Il sequestro Moro nel film di Giuseppe Ferrara

Attualità, di redazione, 15 Marzo 2019

È il 1986 quando Giuseppe Ferrara decide di portare sul grande schermo la tragedia di Aldo Moro. Il regista è cosciente che si tratta di una scelta che potrebbe creargli qualche problema, ma come spiega in un'intervista a Mario Canale: "Direi che è l'ora che il cinema si occupi di quello che già anche la letteratura, mi pare che siamo a 12 libri sul caso Moro, si è occupata. Anzi sentir dire che questo caso è troppo fresco, come ho letto recentemente su L'Espresso, mi sembra un'enormità. Direi che anzi siamo in ritardo perché bisogna prendere coscienza di certi fatti diciamo anche misteriosi, anche ambigui, anche nella loro ambiguità. Vediamo perché sono ambigui, perché si tende a tenere sempre nel mistero, nel segreto. Ecco, l'Italia è un paese pieno di segreti".
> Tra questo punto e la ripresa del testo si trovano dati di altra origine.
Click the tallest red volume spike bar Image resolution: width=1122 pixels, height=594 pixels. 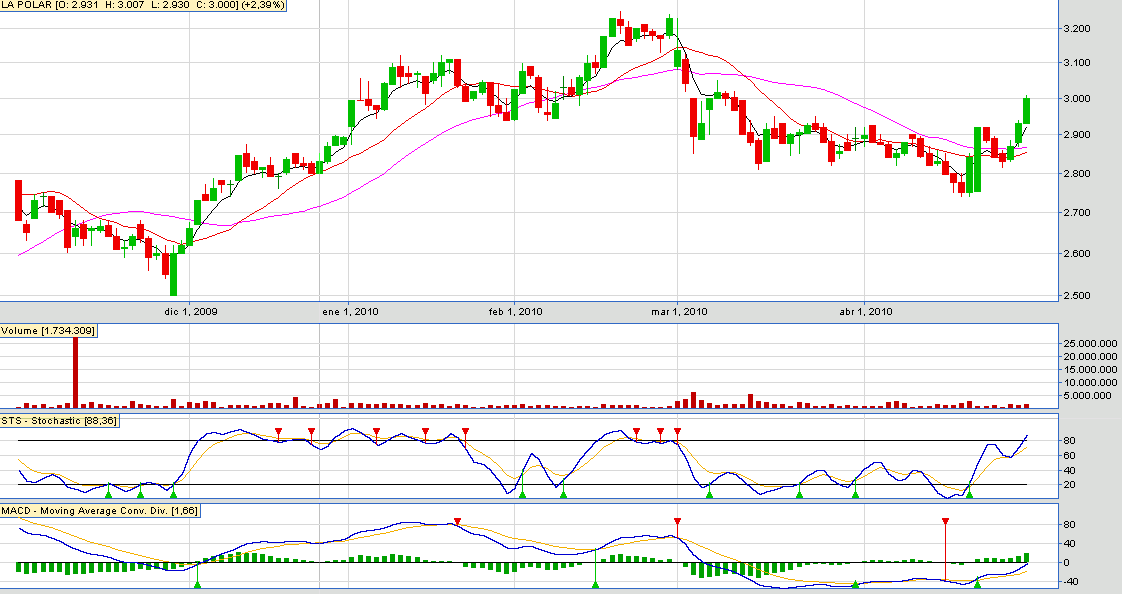(74, 368)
Per la sceneggiatura Ferrara decide di avvalersi della collaborazione di Robert Katz, storico statunitense, che sul sequesto Moro aveva scritto un libro immediatamente a ridosso dei fatti raccontati. Un libro anche molto duro, un libro che racconta: "La storia — per quanto una serie di penose verità possano somigliare ad una storia — di come un uomo di potere e la sua famiglia ebbero come antagonisti la stessa coalizione politica che proprio quell'uomo aveva costituita e di come reagirono ... Quello che segue è il racconto di una Confusione universale che alla vittima, come ad altri, parve di proporzioni babeliche".

Sempre Katz, presentando il suo lavoro, chiosava: "Nel corso degli anni da me trascorsi in Italia avevo incontrato Aldo Moro in due occasioni: in entrambe le circostanze si era rafforzata in me l'impressione che egli fosse esattamente come lo aveva magistralmente interpretato Gian Maria Volonté nel film Todo Modo. In quel film il personaggio Moro, simbolo di una Democrazia Cristiana decadente, viene eliminato alla fine dagli stessi corruttori del suo partito, e cioè dalla CIA. Ero troppo immerso allora nel mio lavoro ambientato ai tempi della Controriforma per riflettere sulle molte assonanze esistenti tra Todo Modo e la realtà; e ciò forse anche perché queste assonanze trovavano esatta eco nei miei pregiudizi. In realtà, al pari di Leonardo Sciasca, autore di Todo Modo, dovevo ancora scoprire il vero Aldo Moro".